Thank you very much for your replies, they mean a lot to me. Judith, I couldn’t agree more with you and the main idea to center educational process around students’ interests. I am doing this more and more with every workshop I give. The thing is that in Romania there are neither photography classes in schools nor any dedicated museum (or at least museums’ wings) to photography (only very few temporary exhibitions). That is why I have to place myself more on the entertaining part (hoping I can transmit some valuable insights too, on very short term) than on the serious, educational one as in schools or museums where one can build on mid to long term programs or base their teaching on established, curated art photography.

“You had to carefully analyze the music if you were to illustrate it” – it’s a brilliant, strategic idea, I hope I would be able to find an equivalent in photography (to be done in 1-2 hours).

The “difference between an image and a photograph” – such a simple and meaningful idea, I will definitely do this. Going back is going forward... Introducing tactile to make them see through, also... Funny thing is I took many steps back into photography history and I am currently building basic camera obscuras of simple cardboard boxes with kids in a “What’s the deal with the contemporary art?” workshop. They love it :)

It is so great to exchange ideas on such topics! Thank you again!
Dear @Monica Bumbes and @sarahmeister, I also appreciate these thoughtful responses.

Sarah, I had wondered earlier about today’s digital photography market. There are less actual pictures as people keep most online. Your lesson is wonderful! To hold an old photo and think about its journey. My mother used to tell me about her Aunt who was a photographer, in the 1930’s. People didn’t take many photos then, each was so special, but then there were no candids and it was challenging to determine a way of life from them. My German father’s family photos were interesting in that the father figure always sat while the mother and children stood.With cellphones being so prevalent amongst the young, a boy or girlfriend photo would be kept there. Before cellphones, you would hold on to that photograph, gaze at it frequently, and it would have smudges and creases on it.

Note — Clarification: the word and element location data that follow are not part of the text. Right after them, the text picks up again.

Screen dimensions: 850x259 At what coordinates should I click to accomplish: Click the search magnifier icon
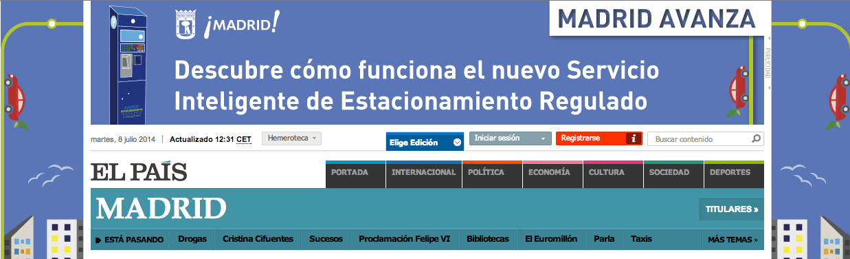(756, 138)
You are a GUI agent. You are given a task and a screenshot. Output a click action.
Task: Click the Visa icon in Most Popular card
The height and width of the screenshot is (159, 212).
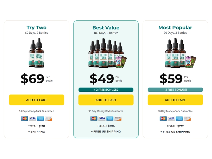(171, 119)
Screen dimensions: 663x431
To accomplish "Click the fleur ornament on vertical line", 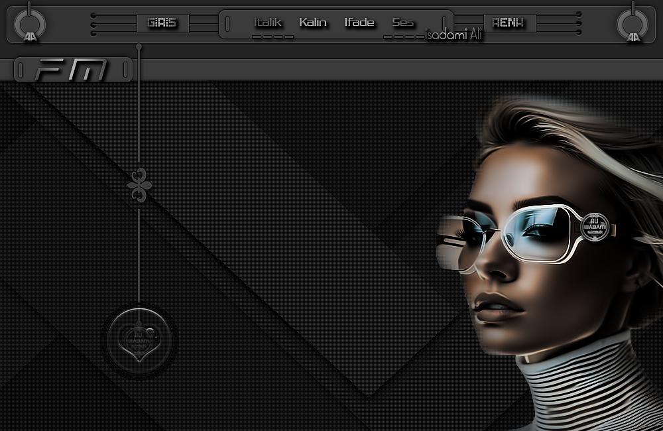I will 139,185.
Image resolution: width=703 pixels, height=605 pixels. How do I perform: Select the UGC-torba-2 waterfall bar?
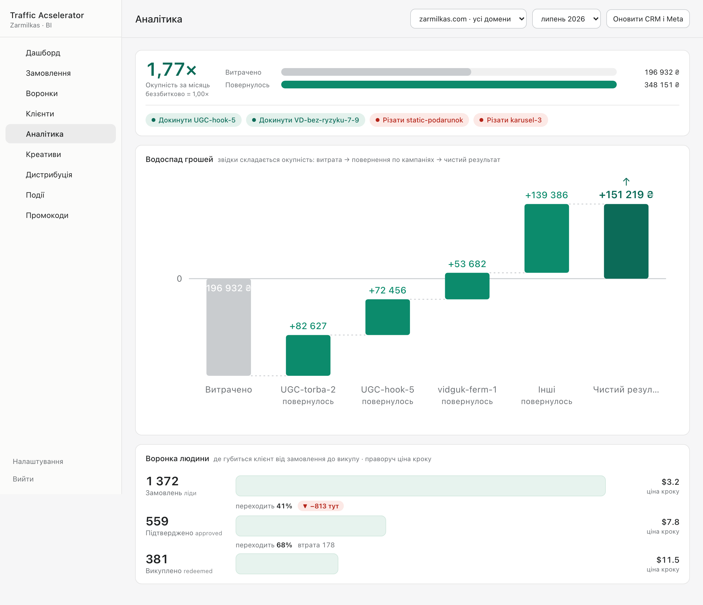click(x=308, y=355)
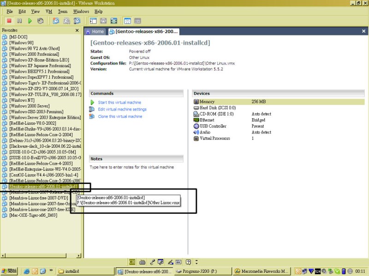This screenshot has width=369, height=276.
Task: Select [Windows 2000 Server] in Favorites
Action: [30, 106]
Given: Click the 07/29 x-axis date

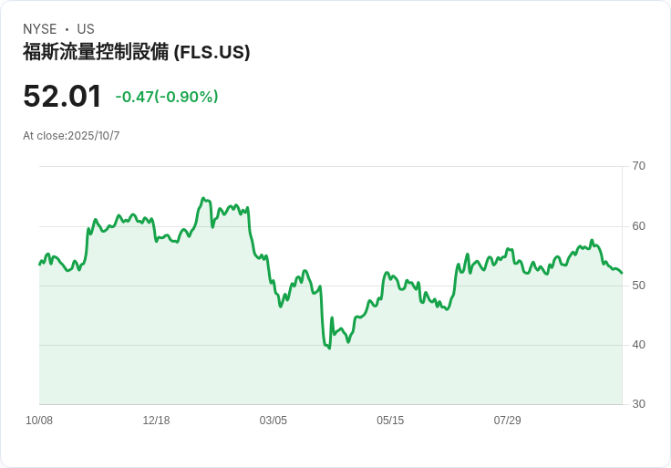Looking at the screenshot, I should click(507, 421).
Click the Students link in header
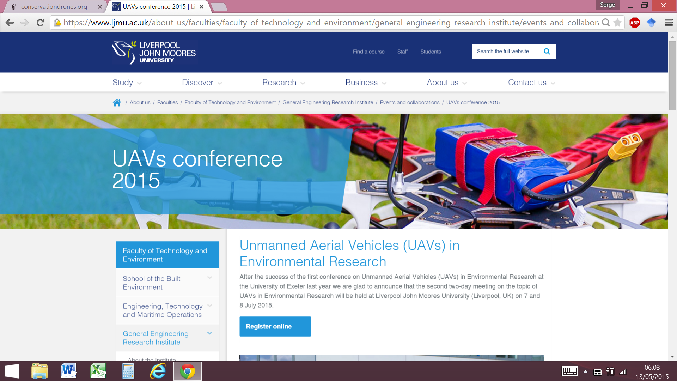 point(431,52)
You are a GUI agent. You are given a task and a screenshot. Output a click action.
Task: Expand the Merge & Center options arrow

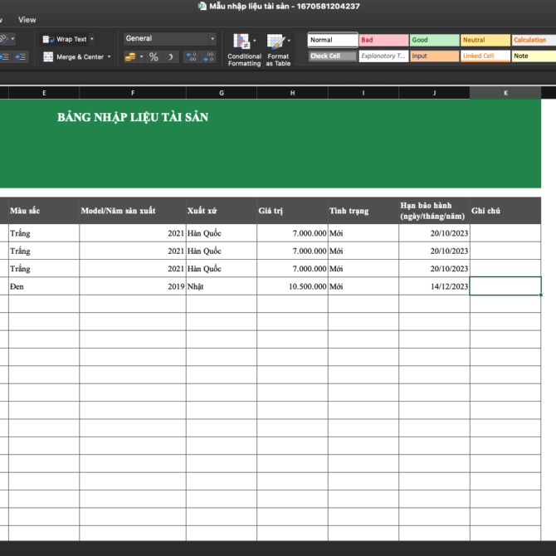(x=109, y=57)
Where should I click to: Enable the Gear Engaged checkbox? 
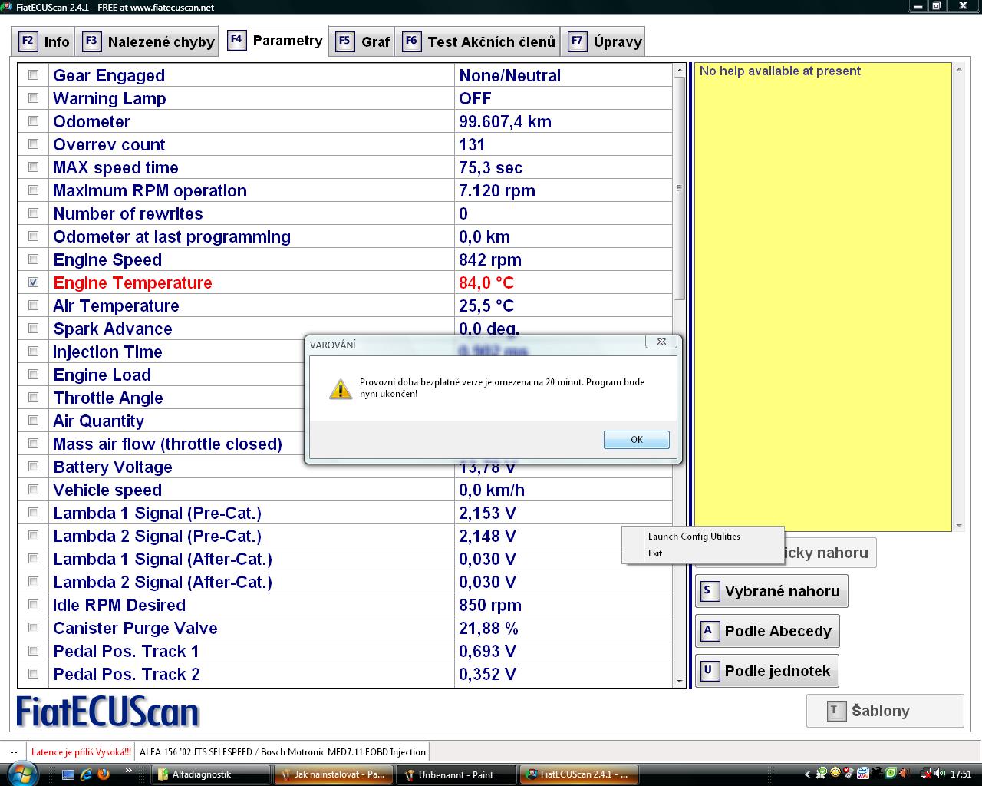coord(33,75)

Gazing upon old photographs is such an excellent lesson.

Monica,if you could tie photography in with writing, a school system might see its worth and start such a program.Students who have had a challenging time expressing themselves can learn to become more expressive using pictures they have taken.
Perhaps you can combine with a music and art department to create a show together. We used to have something called Teen Arts where the best photography as well as artwork was displayed. People loved these exhibits. It really helped us see into the world of today’s student. We gave out ribbons for the best ones according to a team of judges.

You should feel so good about what you are doing. Your lessons of going back in order to go forward is such an excellent concept. Using old cameras is also wonderful. If you can find old cameras in general, they have such an interesting history and might interest students. I wish you the very best of success.